Below are some entries. Return exactly the lines from the one with "The height and" through the final line, leaving out any pictures.

----------

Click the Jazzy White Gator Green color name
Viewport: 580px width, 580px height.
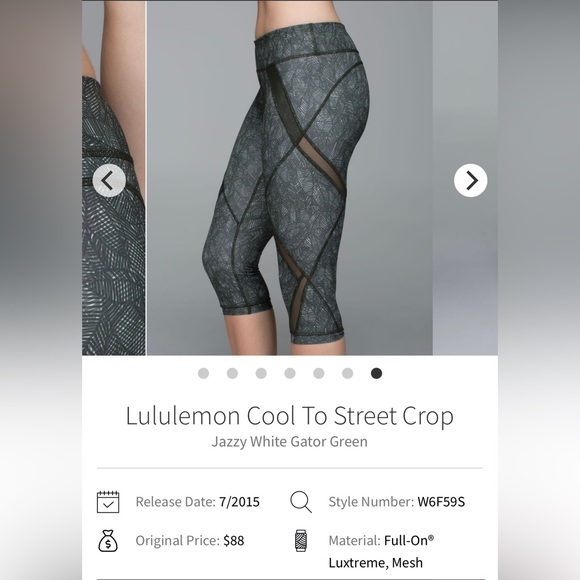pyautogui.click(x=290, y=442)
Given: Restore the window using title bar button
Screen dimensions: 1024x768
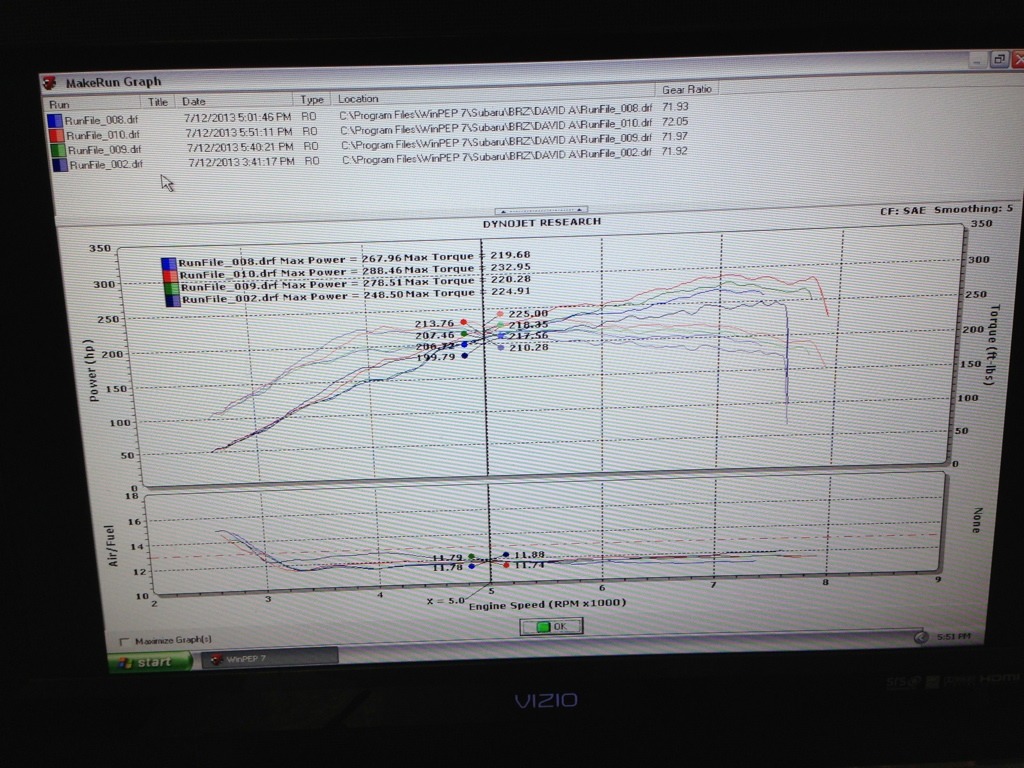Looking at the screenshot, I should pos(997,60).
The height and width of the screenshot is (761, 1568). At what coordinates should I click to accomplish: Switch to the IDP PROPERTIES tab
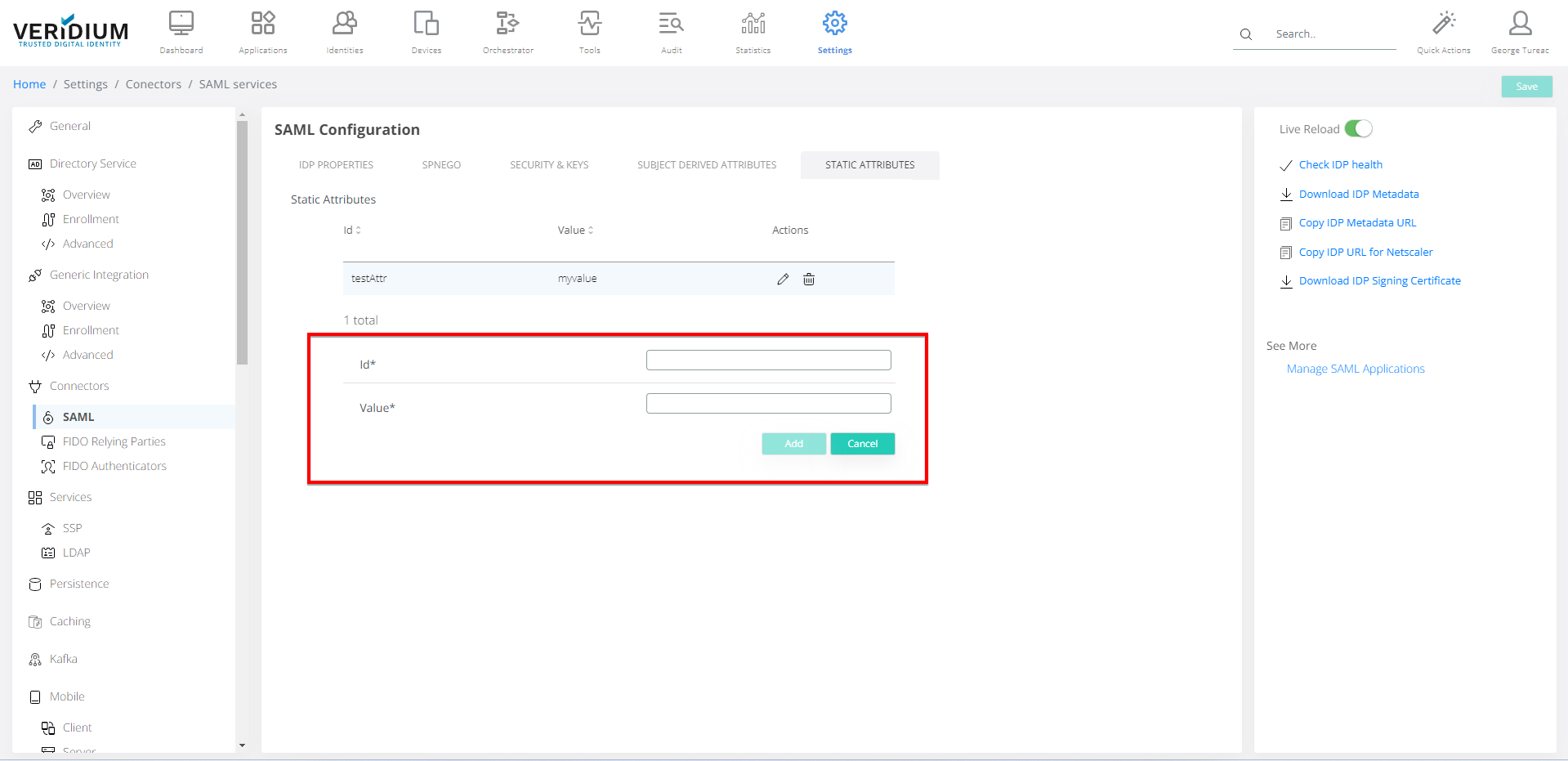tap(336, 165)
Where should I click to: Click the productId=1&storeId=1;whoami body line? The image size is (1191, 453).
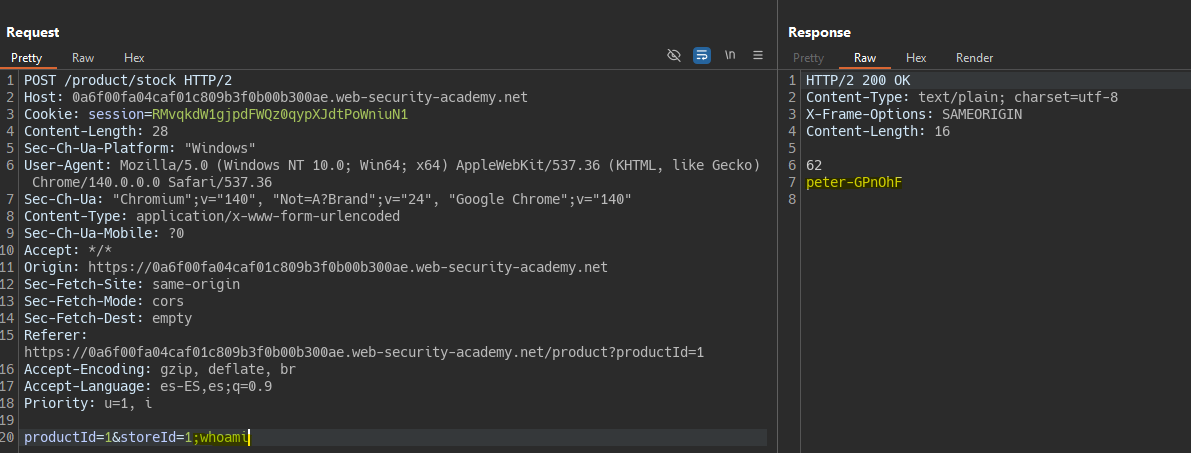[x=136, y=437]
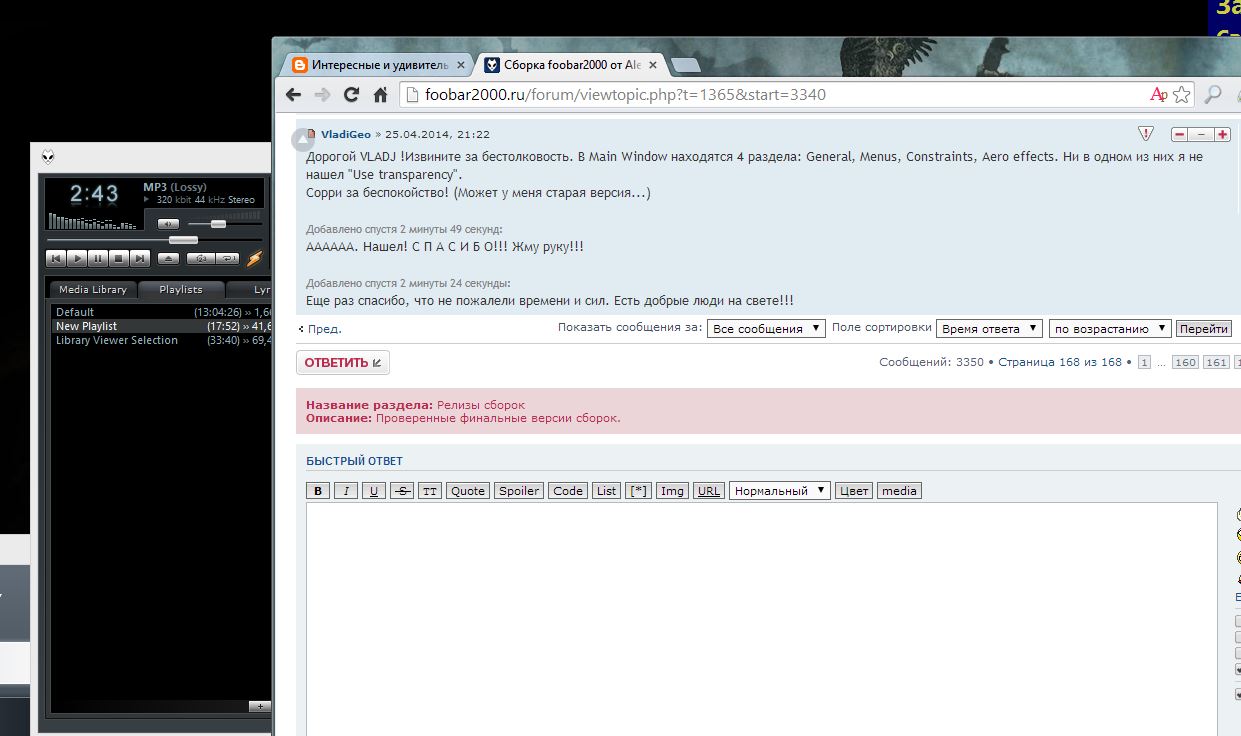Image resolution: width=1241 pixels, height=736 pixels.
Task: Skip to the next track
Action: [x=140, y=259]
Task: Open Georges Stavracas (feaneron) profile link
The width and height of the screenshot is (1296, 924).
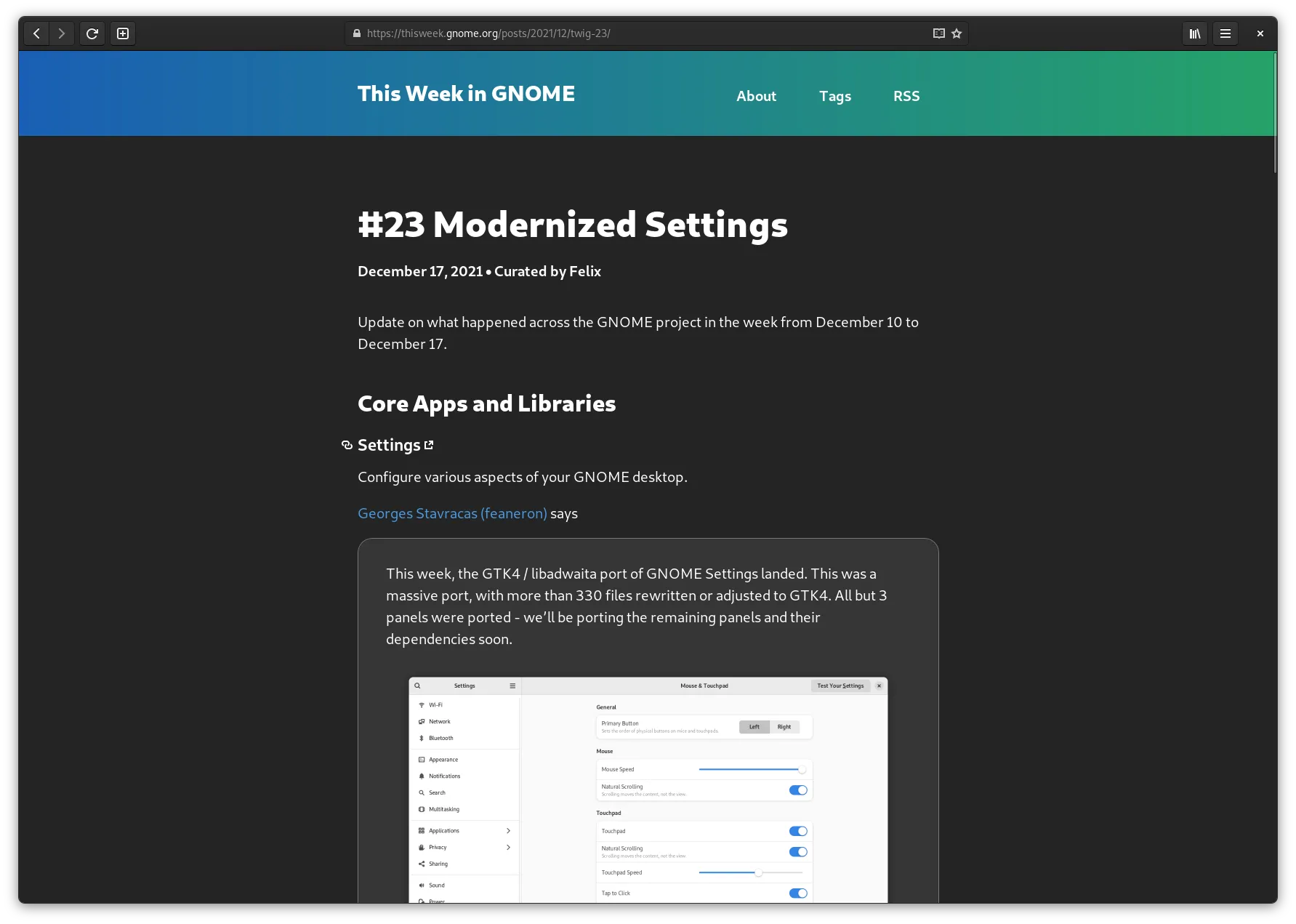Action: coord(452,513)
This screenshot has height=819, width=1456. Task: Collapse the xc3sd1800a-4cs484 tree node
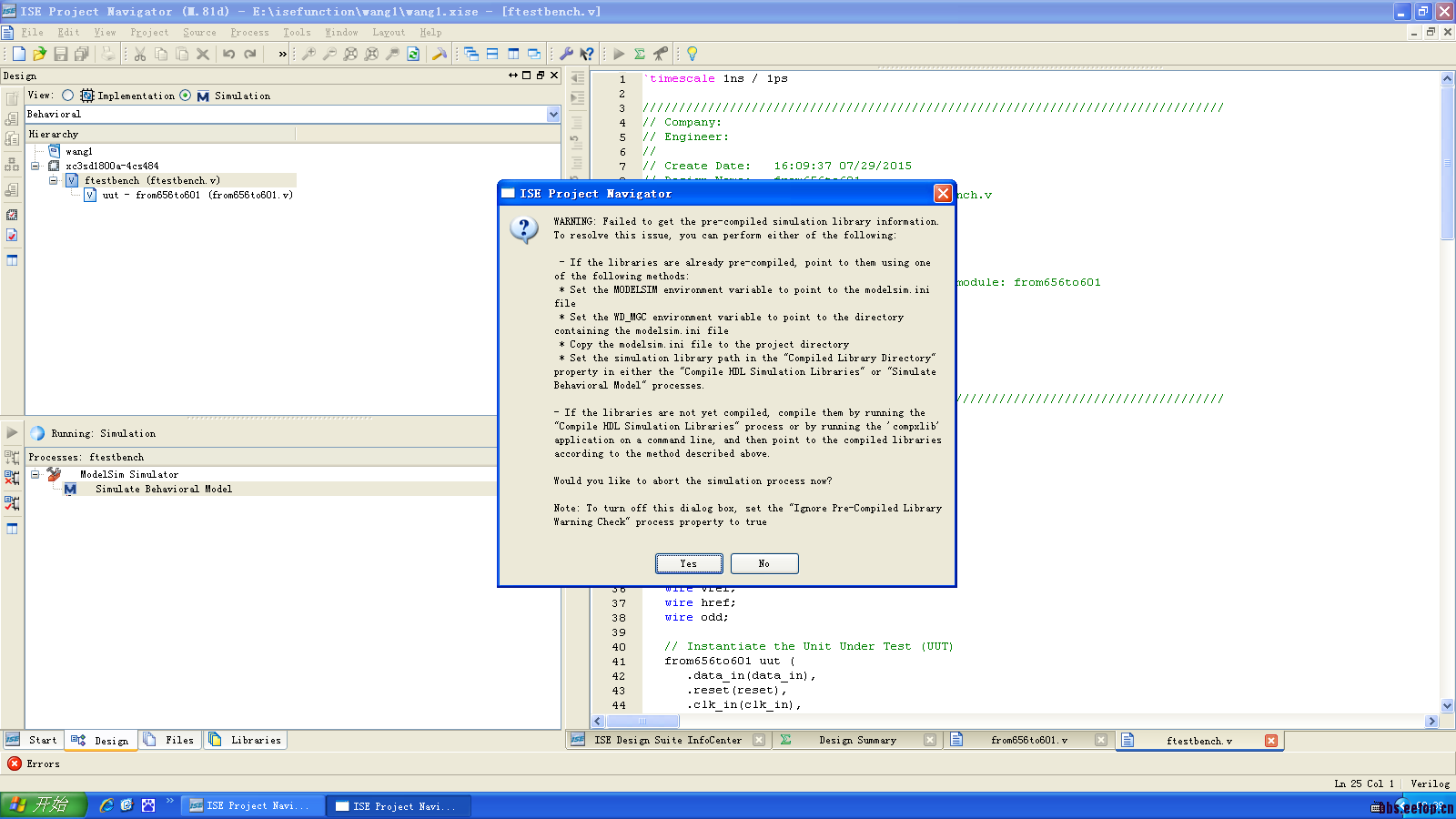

----------

- _YOUR RESPONSE_
The height and width of the screenshot is (761, 1568). At what coordinates should I click to accomplish: Switch to the IDP PROPERTIES tab
tap(336, 165)
Where should I click to: Click the productId=1&storeId=1;whoami body line? The image size is (1191, 453).
[x=136, y=437]
Image resolution: width=1241 pixels, height=736 pixels.
Task: Skip to the next track
Action: [x=140, y=259]
Task: Open Georges Stavracas (feaneron) profile link
The width and height of the screenshot is (1296, 924).
Action: coord(452,513)
This screenshot has height=819, width=1456. Task: Collapse the xc3sd1800a-4cs484 tree node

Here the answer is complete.